阅读文本 ▸
◆ ◆ ◆ ◆ ◆ ◆ ◆

EfficientNet V1、V2系列
Seresnext
Swin Transformer
BeIT Transformer
ViT Transformer

在backbone后面添加更多的隐藏层

添加更多层是有益的，因为可以学到更多高级特征。但是也可能会损害模型性能。

逐层解冻

随着训练的进行解冻预训练骨干的层。先添加更多层并冻结backbone，然后再慢慢解冻backbone的参数让其参与训练。

## Weight freezing
for param in model.parameters():
  param.requires_grad = False 

## Weight unfreezing
for param in model.parameters():
  param.requires_grad = True

3.学习率和学习率调度器

学习率和学习率调度器会影响模型的训练性能。改变学习率会对性能和训练收敛产生很大影响。

学习率Schedulers

One Cycle Cosine Scheduling

from torch.optim.lr_scheduler import CosineAnnealingLR
optimizer = torch.optim.Adam(optimizer_grouped_parameters, lr=args.learning_rate, eps=args.adam_epsilon)
#这里使用
scheduler = CosineAnnealingLR(optimizer, T_max=num_train_optimization_steps)
num_training_steps = num_train_optimization_steps / args.gradient_accumulation_steps
# Update the scheduler
scheduler.step()
# step the learning rate scheduler here, 
# you will want to step the learning rate scheduler only once per optimizer step nothing more nothing less. 
# So in this case, it should be called before you expect the gradients to be applied.

使用学习率调度器的一些小技巧

使用Trianglar或One Cycle方法进行学习率调整可以提供显著的改进，可以克服一些Batch大小问题
要花时间研究适合自己的任务和模型的最佳学习率调度方法，可以使得模型收敛
学习率调整策略可用于训练具有较低batchsize或多个学习率的模型
优先尝试低学习率，再看看提高学习率是有助于还是损害于模型
在训练后期增加学习率或多个学习率会帮助模型收敛
当使用梯度累积或多个学习率时，Loss Scaling有助于减少损失方差并改善梯度流

4.优化器

找到最佳的权重衰减值需要依靠大量的实验

在使用Adam或AdamW时，需要了解：

一个重要的超参数是Adam优化器中使用的beta1和beta2，选择最佳值取决于你的任务和数据
在Adam优化器中，不要低估优化器epsilon值的重要性
不要过度使用梯度裁剪范数
梯度累积可以提供一些好处

一些其他的优化器

AdamW：这是Adam算法的拓展，可防止外层模型权重的指数权重衰减。

◆ ◆ ◆ ◆ ◆ ◆ ◆

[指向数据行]
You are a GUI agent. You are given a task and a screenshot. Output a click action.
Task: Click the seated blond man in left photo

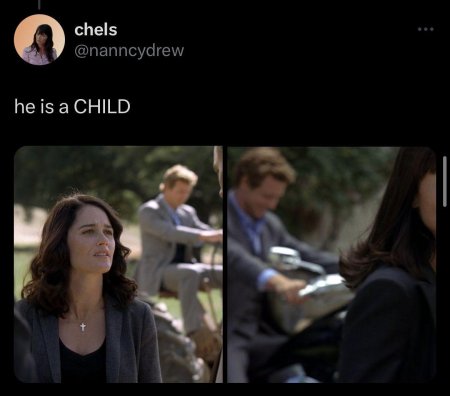tap(178, 240)
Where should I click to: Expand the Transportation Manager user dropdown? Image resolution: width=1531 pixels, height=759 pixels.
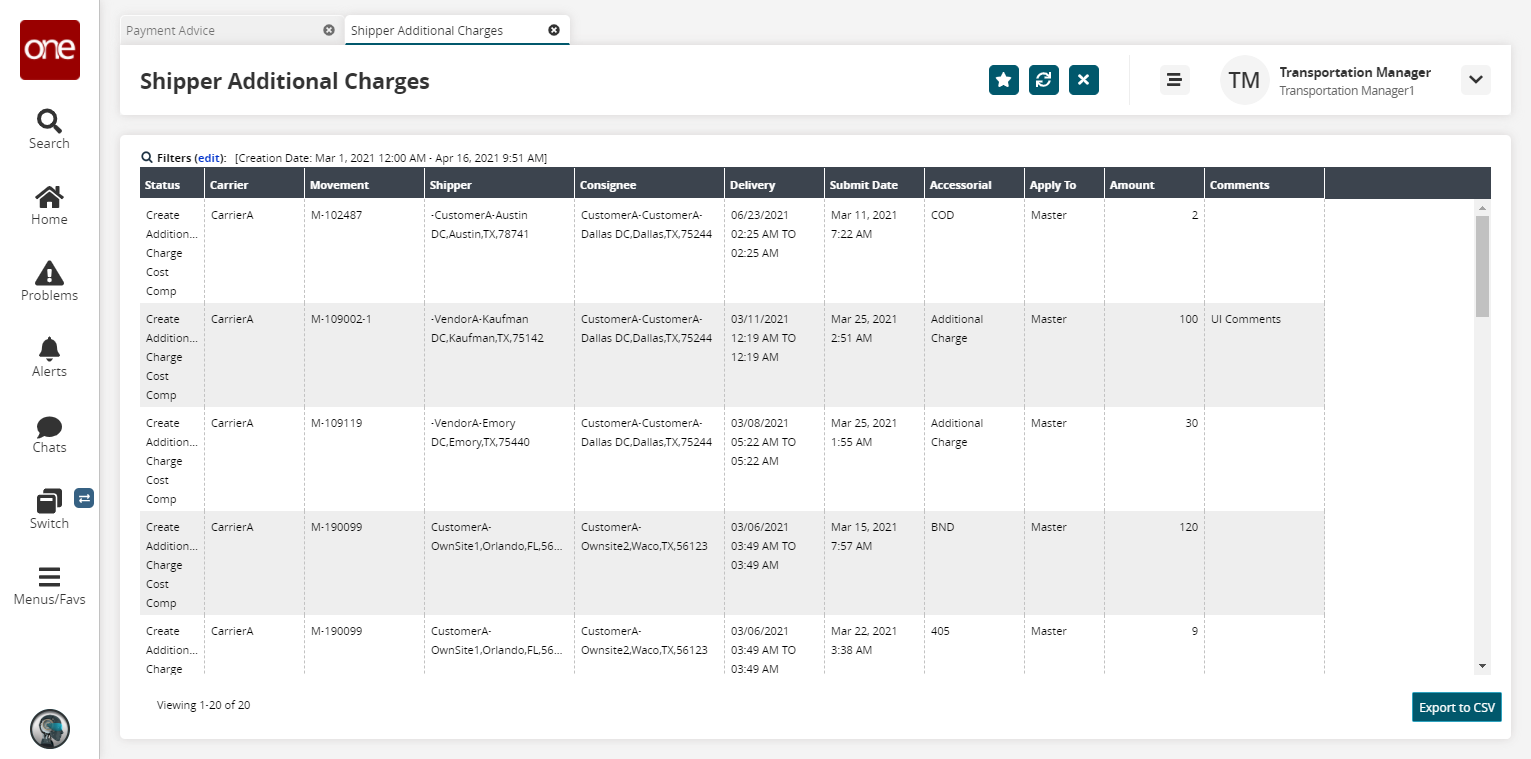pyautogui.click(x=1475, y=80)
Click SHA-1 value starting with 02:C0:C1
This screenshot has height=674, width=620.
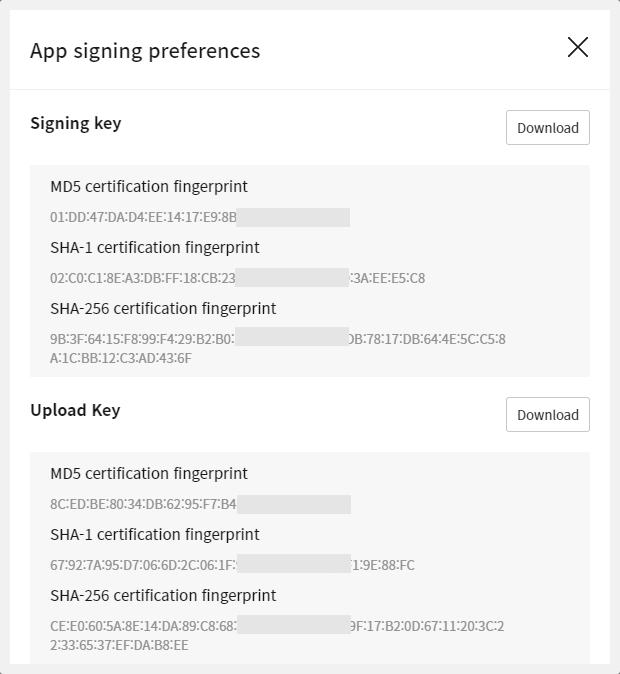143,278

◆ ◆ ◆ ◆ ◆ ◆ ◆

练习 1 ▸ 把这篇讲模型训练技巧的文章里从"随着训练的进行解冻预训练骨干"起、到"性能和训练收敛产生很大影响。"为止（包括这一句）的部分一字不差地重新打出来。
练习 2 ▸ 在这篇讲模型训练技巧的文章里，Adam优化器中beta1和beta2的最佳值取决于什么？
练习 3 ▸ 从这篇讲模型训练技巧的文章的最后一句后面接着往下写。

最终答案 1 ▸
随着训练的进行解冻预训练骨干的层。先添加更多层并冻结backbone，然后再慢慢解冻backbone的参数让其参与训练。

## Weight freezing
for param in model.parameters():
  param.requires_grad = False 

## Weight unfreezing
for param in model.parameters():
  param.requires_grad = True

3.学习率和学习率调度器

学习率和学习率调度器会影响模型的训练性能。改变学习率会对性能和训练收敛产生很大影响。

最终答案 2 ▸ 取决于任务和数据。

最终答案 3 ▸
Adafactor：被设计为低内存使用率和可扩展性。该优化器可以使用多个GPU提供显著的优化器性能
Novograd：它是用于训练Bert-Large模型的优化器之一
Ranger：在性能优化方面的解决方案中取得了不错的成绩
Lamb:由GLUE和QQP竞赛获胜者开发的GPU优化可重用Adam优化器
Lookahead:可以提供一些性能提升

5.过拟合和正则化

使用dropout
正则化
Multi Validations

6.标签平滑

from torch.nn.modules.loss import _WeightedLoss

class SmoothBCEwLogits(_WeightedLoss):
    def __init__(self, weight = None, reduction = 'mean', smoothing = 0.0, pos_weight = None):
        super().__init__(weight=weight, reduction=reduction)
        self.smoothing = smoothing
        self.weight = weight
        self.reduction = reduction
        self.pos_weight = pos_weight

    @staticmethod
    def _smooth(targets, n_labels, smoothing = 0.0):
        assert 0 <= smoothing < 1
        with torch.no_grad(): targets = targets * (1.0 - smoothing) + 0.5 * smoothing
        return targets

    def forward(self, inputs, targets):
        targets = SmoothBCEwLogits._smooth(targets, inputs.size(-1), self.smoothing)
        loss = F.binary_cross_entropy_with_logits(inputs, targets,self.weight, pos_weight = self.pos_weight)
        if  self.reduction == 'sum': loss = loss.sum()
        elif  self.reduction == 'mean': loss = loss.mean()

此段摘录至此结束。